EXCERPTED PASSAGE
# A Pedal Property in Equilateral Triangle

Miguel Ochoa Sanchez (Peru) has posted a problem and its solution (Proof 1) with a beautiful illustration I reproduce below.

Let point $P$ lie on the incircle of equilateral triangle $ABC.$ Let $D,E,F$ be the pedal points of $P$ on the sides of $\Delta ABC.$

Prove that

$\displaystyle\frac{PD^{2}+PE^{2}+PF^{2}}{PD\cdot PE+PE\cdot PF+PF\cdot PD}=2.$

### Proof 1

Elsewhere we derived a formula that related the areas of triangles $ABC$ and $DEF:$

$\displaystyle [\Delta EDF] = \frac{1}{4}(R^{2}-OP^{2})\cdot \frac{[\Delta ABC]}{R^{2}},$

where $O$ is the circumcenter of $\Delta ABC.$ For $P$ on the incircle (whose radius we denote $r$), the formula becomes

$\displaystyle [\Delta EDF] = \frac{1}{4}\bigg(1-\frac{r^{2}}{R^{2}}\bigg)\cdot [\Delta ABC].$

In equilateral triangle $R=2r$ so that for an equilateral $\Delta ABC,$ this simplifies to

$\displaystyle [\Delta EDF] = \frac{3}{16}[\Delta ABC].$

Assuming $AB=BC=AC=2,$ we get

(1)

$\displaystyle [\Delta EDF] = \frac{3\sqrt{3}}{16}.$

On the other hand, by Viviani's theorem, $PD+PE+PF=\sqrt{3},$ implying

(2)

\begin{align} 3 &= (PD+PE+PF)^{2}\\ &= (PD^{2}+PE^{2}+PF^{2})+2(PD\cdot PE+PE\cdot PF+PF\cdot PD). \end{align}

Also,

\begin{align} [\Delta DEF] &= [\Delta DEP]+[\Delta EFP]+[\Delta FDP]\\ &=\frac{1}{2}(PD\cdot PE+PE\cdot PF+PF\cdot PD)\cdot\sin 120^{\circ}\\ &=\frac{\sqrt{3}}{4}(PD\cdot PE+PE\cdot PF+PF\cdot PD). \end{align}

Combining this with (1) shows that $\displaystyle PD\cdot PE+PE\cdot PF+PF\cdot PD=\frac{3}{4}$. From (2) we then obtain $\displaystyle PD^{2}+PE^{2}+PF^{2}=\frac{3}{2}$ which implies the required ratio.

EXERCISE REQUIREMENTS
Transcribe the passage of the equilateral-triangle pedal proof above that begins with the words containing "Combining this with" and ends with "the required ratio.".

MATERIAL SHOWN
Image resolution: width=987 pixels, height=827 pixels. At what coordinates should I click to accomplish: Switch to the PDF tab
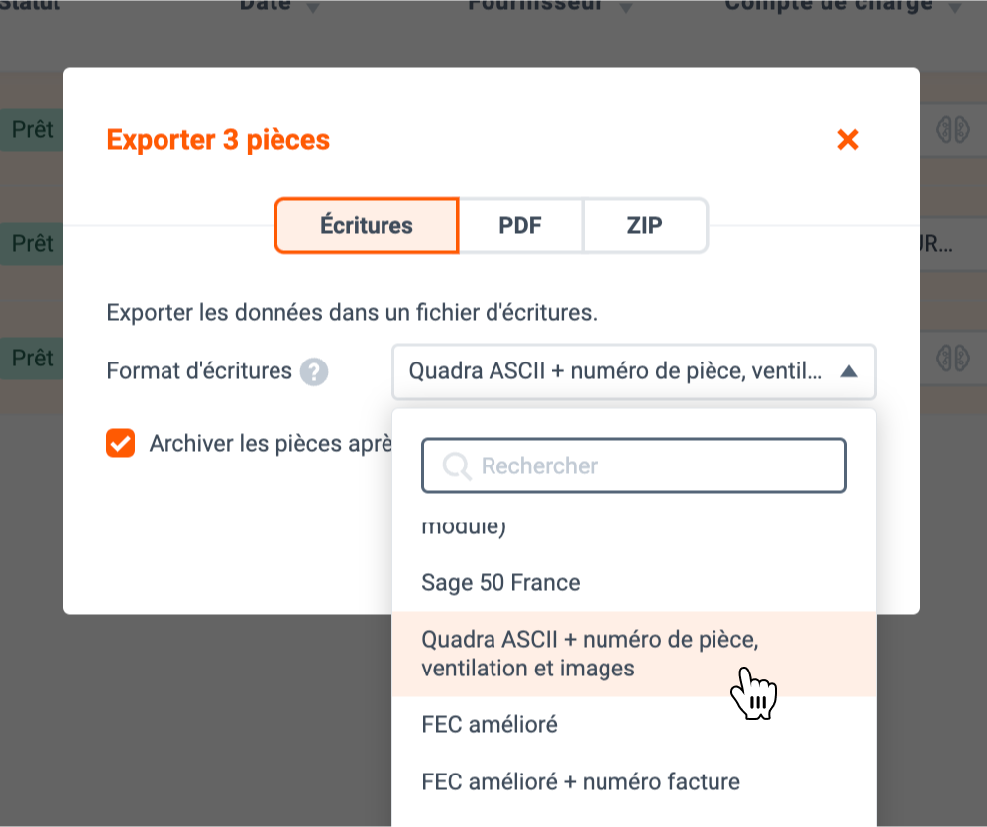click(x=520, y=225)
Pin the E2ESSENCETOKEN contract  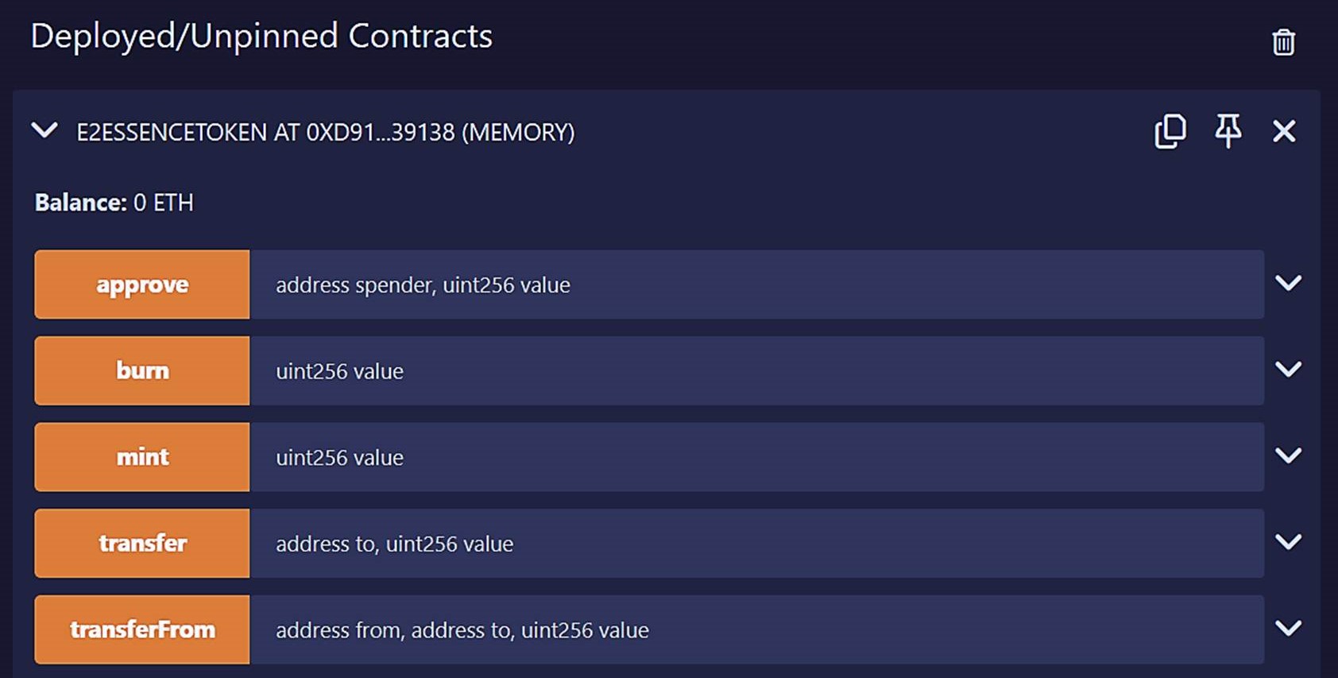[1228, 131]
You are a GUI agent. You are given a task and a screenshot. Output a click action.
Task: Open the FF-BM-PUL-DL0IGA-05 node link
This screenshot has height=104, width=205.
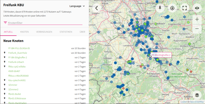point(19,48)
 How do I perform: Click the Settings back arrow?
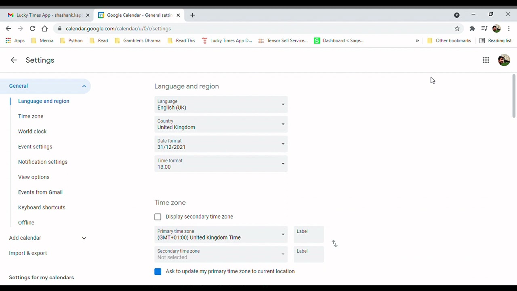click(x=14, y=60)
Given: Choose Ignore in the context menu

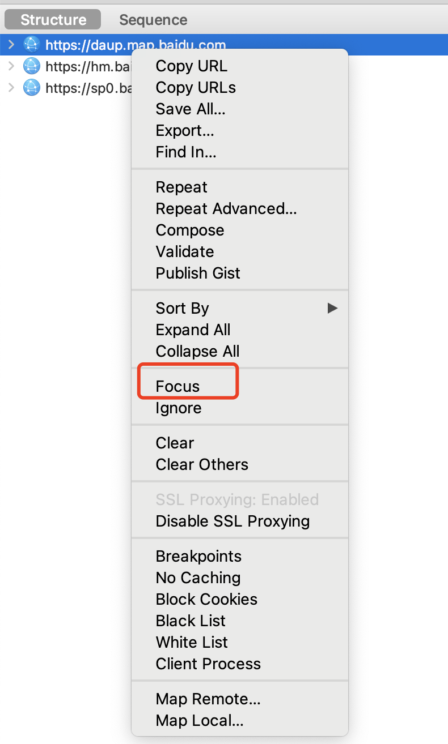Looking at the screenshot, I should coord(179,408).
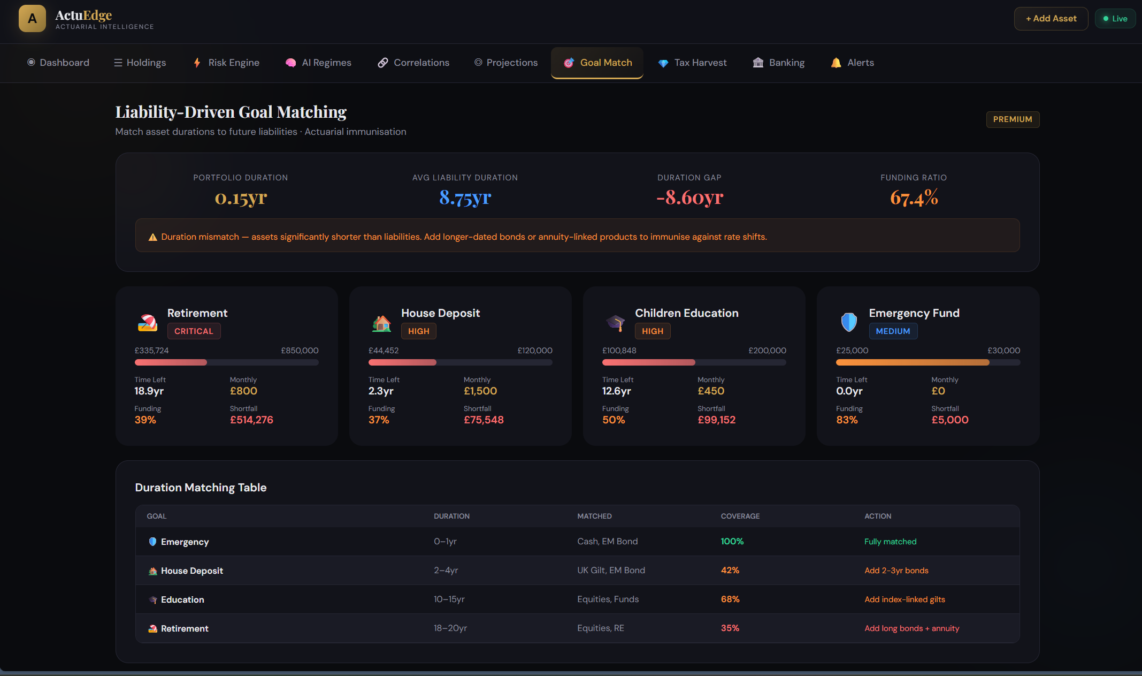Click the Alerts bell icon
This screenshot has height=676, width=1142.
[x=836, y=63]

RESULT FOR THIS EXERCISE
Combining this with (1) shows that $\displaystyle PD\cdot PE+PE\cdot PF+PF\cdot PD=\frac{3}{4}$. From (2) we then obtain $\displaystyle PD^{2}+PE^{2}+PF^{2}=\frac{3}{2}$ which implies the required ratio.